A mí, por ejemplo, me cuesta menos recordar cuáles fueron los días que me hicieron desdichado que aquel en que fui más feliz. No lo fue, desde luego, el reciente de la victoria del River Plate frente al Boca Juniors, a pesar de que en las entrevistas posteriores al encuentro muchos hinchas —hombres, mujeres y niños— aseguraron que lo había sido para ellos, e incluso hubo varios que, llorando con histerismo y berreo, lo juraron besándose los dedos cruzados, y hasta aseguraron que, ¡oh, Dios!, ahora ya podían morir tranquilos. Desde niño —cuando, en mis lejanos domingos barceloneses, mi padre entraba en modo silencio para escuchar por radio las probables victorias del Barça o las previsibles derrotas de la Unión Deportiva Las Palmas— no he sentido excesivas simpatías hacia el balompié. No importa que, después —cuando la Transición suprimió los pudores de los demócratas hacia un deporte instrumentalizado por el franquismo—, muchos de mis amigos y algunos de mis escritores favoritos salieran del armario ideológico y se revelaran forofos del fútbol. Seguro que se trata de una terrible limitación, pero no puedo evitar aburrirme soberanamente con las figurillas de colores corriendo por la superficie verde en pos del cuerpo esférico; no comprendo el entusiasmo de los aficionados, el comentario de los especialistas, la glosa de los escritores. Quizás por eso, siempre me salto los artículos sobre fútbol de Javier Marías, y en la estantería de mi biblioteca en la que reposan usados sus libros, el único que permanece inviolado (salvo por la dedicatoria que me escribió) es Salvajes y sentimentales (Alfaguara). Y sin embargo siempre he sospechado que mi antipatía futbolera me hacía perderme algo importante.
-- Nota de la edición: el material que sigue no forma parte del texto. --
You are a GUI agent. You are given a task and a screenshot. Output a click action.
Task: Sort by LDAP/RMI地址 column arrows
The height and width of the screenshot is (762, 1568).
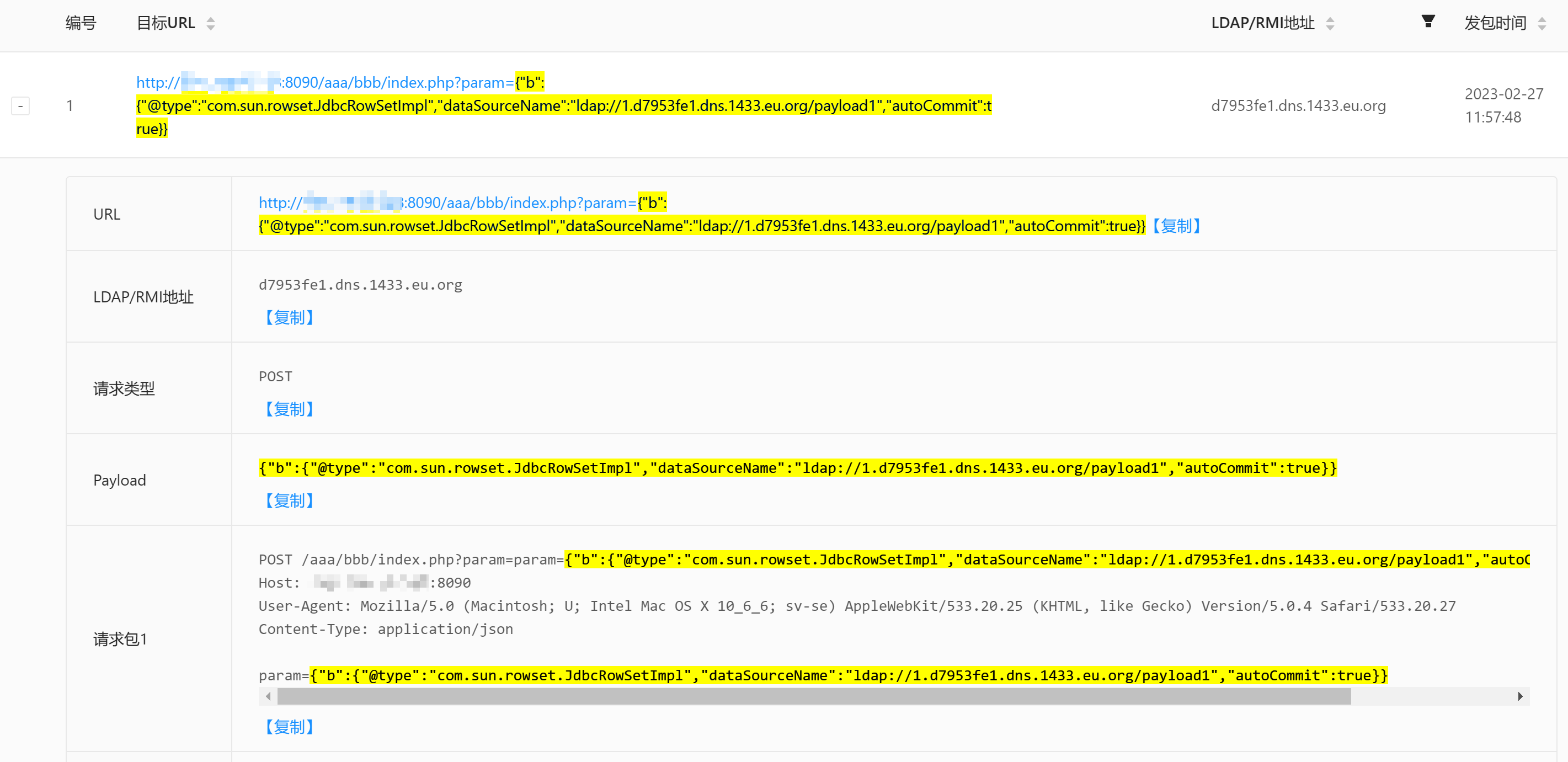(1330, 24)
Por eso, en mi deseo de entender esa pasión a veces cruenta (no por el fútbol mismo, me dicen, sino por algunos “energúmenos” que lo convierten en fanática bandera y cifra de su felicidad), me he sumergido estos días —al principio con prevención y desgana— en un libro que recomiendo vivamente a forofos y forofas y que, sin modificar sustancialmente mi antipatía balompédica, me ha abierto una ventana de comprensión. Se trata de La jugada de todos los tiempos; fútbol, mito y literatura (Prensas Universitarias de Zaragoza), de David García Cames, un ameno y documentadísimo ensayo en el que se examinan las prolijas relaciones del fútbol con las letras desde que, en 1863, ese deporte-espectáculo obtuvo carta oficial de naturaleza.
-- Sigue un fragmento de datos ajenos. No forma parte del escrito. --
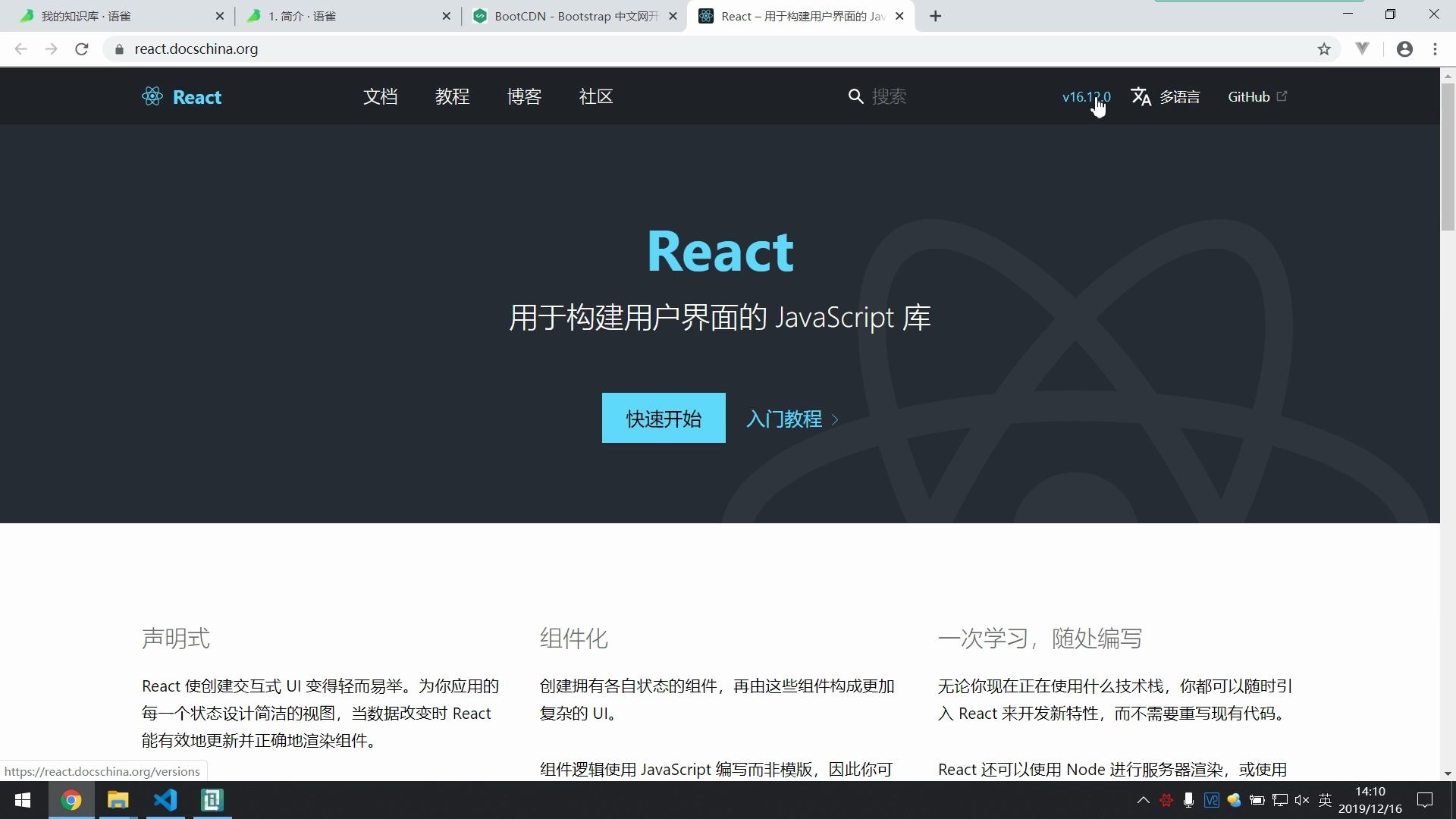Click the v16.12.0 version link
Viewport: 1456px width, 819px height.
(1085, 96)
García Cames se centra en el comentario de las ficciones literarias hispánicas que tienen al fútbol y a sus protagonistas como tema, sin excluir como “intermedio teórico” una oportuna reflexión sobre el mito (con citas de Jung y Kerényi y Barthes) aplicado al héroe futbolero. Por sus páginas se analizan novelas y cuentos de muchos autores, de Horacio Quiroga a Villoro, de Fontanarrosa a Benedetti u Osvaldo Soriano, de Delibes y García Hortelano a Mendoza, Martínez de Pisón o el propio Marías. Y, en lo que a mí respecta, tan circunspecto y escéptico respecto al balompié, tengo que reconocer que, leyéndolo, tuve alguna vez un vislumbre de lo que puede ser esa escurridiza felicidad que me está vedada.
2. Epistolarios
Permítanme que llame la atención de los aficionados a la literatura memorialística acerca de dos epistolarios recientemente publicados que propician una mirada matizada (y por tanto, una mayor comprensión) de algunos aspectos de la cultura y la vida intelectual española durante los dos primeros tercios del siglo XX. Epistolario, 1905-1964, de Alberto Jiménez Fraud (Residencia de Estudiantes), recoge en tres volúmenes cerca de 2.000 cartas cruzadas por el que fuera director de la Residencia de Estudiantes durante sus años más gloriosos (en los que pudo poner en práctica parte de las ideas de su maestro Giner de los Ríos) con algunas de los más conspicuos intelectuales y artistas de su tiempo. Correspondencia (1924-1972), de Jorge Guillén y Américo Castro (Fundación Jorge Guillén), reúne en un solo volumen las cartas entre el eximio poeta vallisoletano y el formidable hispanista e historiador cultural. En ambos epistolarios resultan llamativas la expresión del desconcierto y la frustración ocasionadas por el hundimiento de las expectativas producido por la Guerra Civil y el posterior exilio.
3. Cómic
Si les interesa la literatura gráfica de calidad, no se pierdan Verax (Salamandra), un ensayo en viñetas (blanco y negro) del periodista de investigación Pratap Chatterjee y el dibujante Khalil. Su subtítulo, La verdadera historia de la vigilancia masiva y la guerra de los drones, lo dice todo. Le habría recomendado su lectura incluso al patético y obstinado Gandhi catalán, mientras realizaba su vertiginoso ayuno en la montaña sagrada del catalanismo. Seguro que quiso emular a los grandes conductores de pueblos (de Gilgamesh y Moisés en adelante) que, en algún momento, se retiraron a meditar a alguna montaña o desierto reales o simbólicos. Que la Moreneta le coja confesado.